BEGIN Text provided
Recommended Kafka Consumer Metrics

Use these standard Kafka consumer metrics to monitor 5G event streaming performance.

Consumer Metrics describes the recommended consumer metrics. The MBean for these metrics is: kafka.consumer:type=consumer-fetch-manager-metrics,client-id=([-.w]),topic=([-.w]),partition=([-.w]+).

Table 1. Consumer Metrics
Name Description
records-lag The number of messages a consumer is behind a producer on this partition.
records-lag-max The maximum number of messages a consumer is behind a producer, either for a specific partition or across all partitions on this client.
records-consumed-rate The average number of records consumed per second for a specific topic or across all topics.
bytes-consumed-rate The average number of bytes consumed per second for a specific topic or across all topics.
fetch-rate The number of fetch requests per second from a consumer.

Records Lag

The records-lag metric is the calculated difference between the current log offset for a consumer and the current log offset for a producer. Consistently high lag values might indicate overloaded consumers, in which case both provisioning more consumers and splitting topics across more partitions might help increase throughput and reduce lag.

The records-lag-max metric is the maximum observed value of records-lag.

Consumed Rate

The records-consumed-rate and bytes-consumed-rate metrics are measures of consumer network throughput. A sudden drop in the rate of records consumed (records-consumed-rate) may indicate a failing consumer, but if its network throughput (bytes-consumed-rate) remains constant, that may indicate that it consuming records that are larger in size and fewer in number. Observing traffic volume over time, in the context of other metrics, is important for diagnosing anomalous network usage.

Fetch Rate

The fetch rate of a consumer can be a good indicator of overall consumer health. A minimum fetch rate approaching a value of zero might signal an issue on the consumer. The minimum fetch rate is usually be nonzero, so this value decreasing might indicate consumer failure.

Examples

Figure 1 shows a Grafana dashboard displaying the wanted behavior of consumption of CDR records by the ASN.1 Streamer application as reflected in consumer metrics.

Figure 1. ASN.1 Streamer Application Consumer Metrics
ASN.1 Streamer Application Consumer Metrics

Figure 1 higlights the following events.

  1. The load test begins and the consumer starts fetching and consuming records.
  2. The load test ends. The rate of consumption of records and bytes have been relatively constant.
  3. The consumer ends processing of all records. There is no reported lag in the consumption of records.

Figure 2 shows a Grafana dashboard displaying the the behavior of the ASN.1 SFTP Sink when overloaded by sending more records than it can fetch and process.

Note: In this case, the ASN.1 Streamer application is not optimized for production. The absolute values shown below are not representative of performance.
Figure 2. ASN.1 Sink Overload
ASN.1 Sink Overload

Figure 2 highlights the following events.

  1. The load test begins.
  2. The fetch rate drops and stabilizes. Records begin to lag.
  3. The load test stops.
  4. The ASN.1 Sink application starts to recover.

The load test shows the fetch rate dropping to almost zero, corresponding to a rising records lag maximum. After the load test completes, the consumer takes time to catch up.
END Text provided
## Task list
1. According to the Kafka consumer metrics page, what is the records-lag-max metric?
2. How would you translate this sentence from the Kafka consumer metrics page into Spanish: "The records-consumed-rate and bytes-consumed-rate metrics are measures of consumer network throughput."
3. Can you turn the paragraph of the Kafka consumer metrics page beginning "The records-lag metric is the calculated difference" into a short bulleted list that keeps its main facts?
The listing comes from a separate source, not from the Kafka consumer metrics page.
BEGIN Excerpted records
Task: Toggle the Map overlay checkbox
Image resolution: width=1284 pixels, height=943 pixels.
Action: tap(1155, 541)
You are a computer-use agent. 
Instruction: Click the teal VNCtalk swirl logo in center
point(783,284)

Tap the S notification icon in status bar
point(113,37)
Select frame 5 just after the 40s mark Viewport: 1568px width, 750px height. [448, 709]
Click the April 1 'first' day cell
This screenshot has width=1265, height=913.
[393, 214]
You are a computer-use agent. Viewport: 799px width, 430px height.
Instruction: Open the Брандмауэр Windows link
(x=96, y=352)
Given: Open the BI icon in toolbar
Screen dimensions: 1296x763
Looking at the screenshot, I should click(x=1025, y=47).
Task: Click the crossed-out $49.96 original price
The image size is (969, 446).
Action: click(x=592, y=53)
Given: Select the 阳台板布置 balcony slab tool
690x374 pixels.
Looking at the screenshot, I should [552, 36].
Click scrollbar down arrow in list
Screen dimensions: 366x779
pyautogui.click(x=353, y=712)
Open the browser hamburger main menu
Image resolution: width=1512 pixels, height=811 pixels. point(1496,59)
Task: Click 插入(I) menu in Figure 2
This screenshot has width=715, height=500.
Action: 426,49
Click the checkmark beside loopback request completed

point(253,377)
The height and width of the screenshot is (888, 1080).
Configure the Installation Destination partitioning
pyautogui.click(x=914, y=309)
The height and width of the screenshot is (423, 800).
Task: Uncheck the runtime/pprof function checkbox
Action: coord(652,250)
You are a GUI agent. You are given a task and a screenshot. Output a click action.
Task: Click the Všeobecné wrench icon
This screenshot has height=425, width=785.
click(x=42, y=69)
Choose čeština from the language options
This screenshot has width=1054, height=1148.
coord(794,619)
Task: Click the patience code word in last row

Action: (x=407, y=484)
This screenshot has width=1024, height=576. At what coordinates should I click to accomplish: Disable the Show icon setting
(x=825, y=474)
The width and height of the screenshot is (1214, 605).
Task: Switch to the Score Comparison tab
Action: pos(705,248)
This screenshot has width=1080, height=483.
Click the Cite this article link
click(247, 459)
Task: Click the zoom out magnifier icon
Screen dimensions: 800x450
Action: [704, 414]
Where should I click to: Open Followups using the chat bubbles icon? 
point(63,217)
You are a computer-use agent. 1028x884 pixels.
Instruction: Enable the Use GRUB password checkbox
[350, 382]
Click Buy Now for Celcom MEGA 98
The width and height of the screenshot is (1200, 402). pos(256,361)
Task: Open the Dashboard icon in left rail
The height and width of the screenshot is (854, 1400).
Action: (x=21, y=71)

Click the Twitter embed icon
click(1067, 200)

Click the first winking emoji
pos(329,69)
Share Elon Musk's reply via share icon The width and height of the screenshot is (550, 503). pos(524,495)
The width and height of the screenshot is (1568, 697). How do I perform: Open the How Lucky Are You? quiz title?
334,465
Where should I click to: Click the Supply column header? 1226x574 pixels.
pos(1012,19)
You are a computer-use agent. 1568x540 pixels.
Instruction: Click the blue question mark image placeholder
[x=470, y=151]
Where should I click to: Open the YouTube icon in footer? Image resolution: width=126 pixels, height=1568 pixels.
END Excerpted records
## Numbered responses
1. It is the maximum observed value of records-lag.

2. Las métricas records-consumed-rate y bytes-consumed-rate son medidas del rendimiento de red del consumidor.

3.
- records-lag is the difference between the current log offset for a consumer and the current log offset for a producer.
- Consistently high lag values might indicate overloaded consumers.
- Provisioning more consumers and splitting topics across more partitions might then increase throughput and reduce lag.